The researchers point out that implications of the results go beyond everyday interpersonal misunderstandings – especially for those who have persistent or dysfunctional ways of understanding emotions, such as socially anxious or traumatized individuals. For example, the socially anxious have negative interpretations of others' reactions that may permanently color their perceptions of feelings and intentions, perpetuating their erroneous beliefs even in the face of evidence to the contrary. Other applications of the findings include eyewitness memory: A witness to a violent crime, for example, may attribute malice to a perpetrator – an impression which, according to the researchers, will influence memory for the perpetrator's face and emotional expression.
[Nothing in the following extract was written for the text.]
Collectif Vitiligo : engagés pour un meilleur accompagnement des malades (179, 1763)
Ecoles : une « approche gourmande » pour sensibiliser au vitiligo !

The researchers showed experimental participants still photographs of faces computer-morphed to express ambiguous emotion and instructed them to think of these faces as either angry or happy. Participants then watched movies of the faces slowly changing expression, from angry to happy, and were asked to find the photograph they had originally seen. People's initial interpretations influenced their memories: Faces initially interpreted as angry were remembered as expressing more anger than faces initially interpreted as happy.
Even more interesting, the ambiguous faces were also perceived and reacted to differently. By measuring subtle electrical signals coming from the muscles that control facial expressions, the researchers discovered that the participants imitated – on their own faces – the previously interpreted emotion when viewing the ambiguous faces again. In other words, when viewing a facial expression they had once thought about as angry, people expressed more anger themselves than did people viewing the same face if they had initially interpreted it as happy.
Because it is largely automatic, the researchers write, such facial mimicry reflects how the ambiguous face is perceived, revealing that participants were literally seeing different expressions.
"The novel finding here," said Winkielman, of UC San Diego, "is that our body is the interface: The place where thoughts and perceptions meet. It supports a growing area of research on 'embodied cognition' and 'embodied emotion.' Our corporeal self is intimately intertwined with how – and what – we think and feel."
Also coauthors on the study are Paula Niedenthal and Nathalie Dalle, both at the Universite Blaise Pascall, Clermont-Ferrand, France.
The research was supported by a National Science Foundation grant to Winkielman and Niedenthal and a University of Otago Research Grant to Halberstadt.